Revu pour l’occasion, Megalopolis reste à nos yeux une œuvre extraordinaire, au sens premier du terme, hors norme, qui ne se livre pas facilement mais qui s’avère passionnante. Même si celui qui demeure l’un des plus brillants représentants du Nouvel Hollywood n’a jamais succombé à l’académisme, on aurait pu craindre qu’à 85 ans il s’assagisse. Ce n’est en rien le cas.

Sur le même sujet : « Megalopolis », de Francis Ford Coppola (Compétition) ; « Les Damnés », de Roberto Minervini (Un Certain regard)

Le cinéaste, établissant une analogie entre la situation des États-Unis et l’Empire romain quand il fut au bord de la déliquescence, New York étant rebaptisé New Rome, s’est lancé dans un néo-péplum prophétique.

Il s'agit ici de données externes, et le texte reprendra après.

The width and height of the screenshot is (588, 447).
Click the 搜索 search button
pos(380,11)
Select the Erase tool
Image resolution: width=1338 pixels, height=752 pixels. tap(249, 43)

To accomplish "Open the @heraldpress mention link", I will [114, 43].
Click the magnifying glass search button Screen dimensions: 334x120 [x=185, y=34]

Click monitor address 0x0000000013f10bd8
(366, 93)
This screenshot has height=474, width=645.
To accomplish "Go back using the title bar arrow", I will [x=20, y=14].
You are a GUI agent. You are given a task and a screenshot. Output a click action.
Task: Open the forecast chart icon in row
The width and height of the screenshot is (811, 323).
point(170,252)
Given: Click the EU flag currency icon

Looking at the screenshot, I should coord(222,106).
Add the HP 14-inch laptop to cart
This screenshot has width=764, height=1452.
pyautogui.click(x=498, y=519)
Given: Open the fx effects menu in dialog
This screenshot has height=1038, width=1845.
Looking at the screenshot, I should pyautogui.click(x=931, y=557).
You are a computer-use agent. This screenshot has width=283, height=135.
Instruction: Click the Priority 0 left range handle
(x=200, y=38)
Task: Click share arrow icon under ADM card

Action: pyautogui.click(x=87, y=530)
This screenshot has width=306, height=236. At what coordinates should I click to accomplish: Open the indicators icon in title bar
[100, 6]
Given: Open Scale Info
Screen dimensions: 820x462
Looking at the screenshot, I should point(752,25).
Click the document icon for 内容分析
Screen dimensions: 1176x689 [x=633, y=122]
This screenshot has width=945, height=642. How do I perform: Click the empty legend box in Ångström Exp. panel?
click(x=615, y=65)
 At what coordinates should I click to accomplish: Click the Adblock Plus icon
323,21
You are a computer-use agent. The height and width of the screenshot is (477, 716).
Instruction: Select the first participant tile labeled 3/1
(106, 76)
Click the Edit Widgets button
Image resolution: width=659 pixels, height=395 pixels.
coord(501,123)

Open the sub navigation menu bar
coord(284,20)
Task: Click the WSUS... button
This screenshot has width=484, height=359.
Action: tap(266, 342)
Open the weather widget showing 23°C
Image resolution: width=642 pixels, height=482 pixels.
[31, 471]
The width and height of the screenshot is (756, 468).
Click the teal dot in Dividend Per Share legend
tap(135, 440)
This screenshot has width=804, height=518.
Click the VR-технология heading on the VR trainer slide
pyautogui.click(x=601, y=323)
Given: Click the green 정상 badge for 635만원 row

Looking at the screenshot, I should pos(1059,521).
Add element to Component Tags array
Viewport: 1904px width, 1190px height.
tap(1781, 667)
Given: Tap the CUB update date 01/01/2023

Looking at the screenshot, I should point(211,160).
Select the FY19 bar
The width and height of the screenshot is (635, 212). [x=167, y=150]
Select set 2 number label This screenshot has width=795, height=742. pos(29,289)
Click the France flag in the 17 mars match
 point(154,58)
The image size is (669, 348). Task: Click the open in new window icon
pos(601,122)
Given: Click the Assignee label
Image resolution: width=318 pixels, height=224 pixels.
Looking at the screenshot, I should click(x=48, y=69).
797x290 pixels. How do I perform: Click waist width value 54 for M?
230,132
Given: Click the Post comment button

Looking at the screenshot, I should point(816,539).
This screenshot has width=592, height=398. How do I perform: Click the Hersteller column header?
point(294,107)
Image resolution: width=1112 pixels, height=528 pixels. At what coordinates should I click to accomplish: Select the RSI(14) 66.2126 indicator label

César Catilina (Adam Driver) est le nom du héros de Megalopolis, architecte doué du pouvoir d’arrêter le temps, ayant mis au point une matière révolutionnaire, le megalon, à partir de quoi il a conçu un modèle utopique. Il s’oppose au maire de la ville, Franklyn Cicero (Giancarlo Esposito), orateur habile et corrompu, et a reçu l’appui de son oncle, le patriarche Hamilton Crassus III (Jon Voight), le plus puissant banquier de la cité.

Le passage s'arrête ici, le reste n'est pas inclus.